EXERCISE: Rewrite the items below, replacing "Find the location of" with "Locate" everywhere it occurs and leaving all other text unchanged.

INFORMATION GIVEN:

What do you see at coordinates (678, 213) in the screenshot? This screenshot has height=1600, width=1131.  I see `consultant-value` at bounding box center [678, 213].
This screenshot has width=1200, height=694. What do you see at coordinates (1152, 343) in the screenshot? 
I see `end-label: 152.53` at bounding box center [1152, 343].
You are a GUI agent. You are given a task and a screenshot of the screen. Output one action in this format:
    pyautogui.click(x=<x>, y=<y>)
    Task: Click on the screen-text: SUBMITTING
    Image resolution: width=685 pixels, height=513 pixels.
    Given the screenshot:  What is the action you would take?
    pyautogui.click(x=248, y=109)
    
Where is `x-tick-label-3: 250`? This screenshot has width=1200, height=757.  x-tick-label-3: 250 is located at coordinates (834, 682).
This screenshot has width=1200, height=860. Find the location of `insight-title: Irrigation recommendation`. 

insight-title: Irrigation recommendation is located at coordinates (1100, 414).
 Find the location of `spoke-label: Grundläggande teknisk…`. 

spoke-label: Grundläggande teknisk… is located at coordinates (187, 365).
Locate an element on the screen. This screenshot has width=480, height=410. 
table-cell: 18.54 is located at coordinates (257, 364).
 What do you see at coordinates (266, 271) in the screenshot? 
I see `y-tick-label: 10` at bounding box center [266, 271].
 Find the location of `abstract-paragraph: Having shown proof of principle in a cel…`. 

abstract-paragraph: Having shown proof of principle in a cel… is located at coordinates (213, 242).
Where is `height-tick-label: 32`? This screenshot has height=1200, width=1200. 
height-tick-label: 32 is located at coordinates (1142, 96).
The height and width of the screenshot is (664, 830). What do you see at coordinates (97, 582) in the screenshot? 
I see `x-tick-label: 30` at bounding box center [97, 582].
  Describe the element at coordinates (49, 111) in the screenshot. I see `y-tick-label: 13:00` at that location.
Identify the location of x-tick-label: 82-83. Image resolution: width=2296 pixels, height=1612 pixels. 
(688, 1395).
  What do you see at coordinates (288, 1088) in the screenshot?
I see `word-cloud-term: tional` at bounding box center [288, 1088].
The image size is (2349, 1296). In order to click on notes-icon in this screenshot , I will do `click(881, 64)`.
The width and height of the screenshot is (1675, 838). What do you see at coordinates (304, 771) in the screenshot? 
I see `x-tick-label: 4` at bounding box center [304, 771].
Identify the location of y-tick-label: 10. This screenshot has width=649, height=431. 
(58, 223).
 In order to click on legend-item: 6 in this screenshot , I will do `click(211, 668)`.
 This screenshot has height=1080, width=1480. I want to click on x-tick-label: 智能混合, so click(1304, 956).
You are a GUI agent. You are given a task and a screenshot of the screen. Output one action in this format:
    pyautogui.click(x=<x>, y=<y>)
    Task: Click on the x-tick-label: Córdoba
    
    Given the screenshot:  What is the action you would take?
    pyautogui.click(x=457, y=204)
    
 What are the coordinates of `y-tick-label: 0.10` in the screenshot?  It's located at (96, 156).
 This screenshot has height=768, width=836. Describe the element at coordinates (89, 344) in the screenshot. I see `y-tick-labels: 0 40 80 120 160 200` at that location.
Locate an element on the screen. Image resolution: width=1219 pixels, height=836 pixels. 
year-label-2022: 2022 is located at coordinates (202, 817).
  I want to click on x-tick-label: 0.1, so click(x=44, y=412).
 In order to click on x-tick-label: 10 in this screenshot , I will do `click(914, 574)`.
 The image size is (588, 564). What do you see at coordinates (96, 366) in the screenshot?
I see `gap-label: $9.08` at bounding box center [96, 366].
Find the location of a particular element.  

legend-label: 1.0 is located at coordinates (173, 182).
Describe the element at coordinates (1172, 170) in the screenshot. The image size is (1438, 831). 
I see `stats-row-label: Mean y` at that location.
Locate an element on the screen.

SOLUTION FOR THIS EXERCISE:
What do you see at coordinates (678, 213) in the screenshot? This screenshot has height=1600, width=1131.  I see `consultant-value` at bounding box center [678, 213].
This screenshot has width=1200, height=694. What do you see at coordinates (1152, 343) in the screenshot? 
I see `end-label: 152.53` at bounding box center [1152, 343].
You are a GUI agent. You are given a task and a screenshot of the screen. Output one action in this format:
    pyautogui.click(x=<x>, y=<y>)
    Task: Click on the screen-text: SUBMITTING
    Image resolution: width=685 pixels, height=513 pixels.
    Given the screenshot:  What is the action you would take?
    pyautogui.click(x=248, y=109)
    
Where is `x-tick-label-3: 250`? This screenshot has width=1200, height=757.  x-tick-label-3: 250 is located at coordinates (834, 682).
This screenshot has width=1200, height=860. Locate `insight-title: Irrigation recommendation`. 

insight-title: Irrigation recommendation is located at coordinates (1100, 414).
 Locate `spoke-label: Grundläggande teknisk…`. 

spoke-label: Grundläggande teknisk… is located at coordinates (187, 365).
Locate an element on the screen. This screenshot has width=480, height=410. 
table-cell: 18.54 is located at coordinates (257, 364).
 What do you see at coordinates (266, 271) in the screenshot? 
I see `y-tick-label: 10` at bounding box center [266, 271].
 Locate `abstract-paragraph: Having shown proof of principle in a cel…`. 

abstract-paragraph: Having shown proof of principle in a cel… is located at coordinates (213, 242).
Where is `height-tick-label: 32`? This screenshot has height=1200, width=1200. 
height-tick-label: 32 is located at coordinates (1142, 96).
The height and width of the screenshot is (664, 830). What do you see at coordinates (97, 582) in the screenshot? 
I see `x-tick-label: 30` at bounding box center [97, 582].
  Describe the element at coordinates (49, 111) in the screenshot. I see `y-tick-label: 13:00` at that location.
Identify the location of x-tick-label: 82-83. Image resolution: width=2296 pixels, height=1612 pixels. 
(688, 1395).
  What do you see at coordinates (288, 1088) in the screenshot?
I see `word-cloud-term: tional` at bounding box center [288, 1088].
The image size is (2349, 1296). In order to click on notes-icon in this screenshot , I will do `click(881, 64)`.
The width and height of the screenshot is (1675, 838). What do you see at coordinates (304, 771) in the screenshot? 
I see `x-tick-label: 4` at bounding box center [304, 771].
Identify the location of y-tick-label: 10. This screenshot has width=649, height=431. 
(58, 223).
 In order to click on legend-item: 6 in this screenshot , I will do `click(211, 668)`.
 This screenshot has height=1080, width=1480. I want to click on x-tick-label: 智能混合, so click(1304, 956).
You are a GUI agent. You are given a task and a screenshot of the screen. Output one action in this format:
    pyautogui.click(x=<x>, y=<y>)
    Task: Click on the x-tick-label: Córdoba
    
    Given the screenshot:  What is the action you would take?
    pyautogui.click(x=457, y=204)
    
 What are the coordinates of `y-tick-label: 0.10` in the screenshot?  It's located at (96, 156).
 This screenshot has height=768, width=836. Describe the element at coordinates (89, 344) in the screenshot. I see `y-tick-labels: 0 40 80 120 160 200` at that location.
Locate an element on the screen. Image resolution: width=1219 pixels, height=836 pixels. 
year-label-2022: 2022 is located at coordinates (202, 817).
  I want to click on x-tick-label: 0.1, so click(x=44, y=412).
 In order to click on x-tick-label: 10 in this screenshot , I will do `click(914, 574)`.
 The image size is (588, 564). What do you see at coordinates (96, 366) in the screenshot?
I see `gap-label: $9.08` at bounding box center [96, 366].
Locate a particular element.  

legend-label: 1.0 is located at coordinates (173, 182).
Describe the element at coordinates (1172, 170) in the screenshot. The image size is (1438, 831). 
I see `stats-row-label: Mean y` at that location.
Locate an element on the screen.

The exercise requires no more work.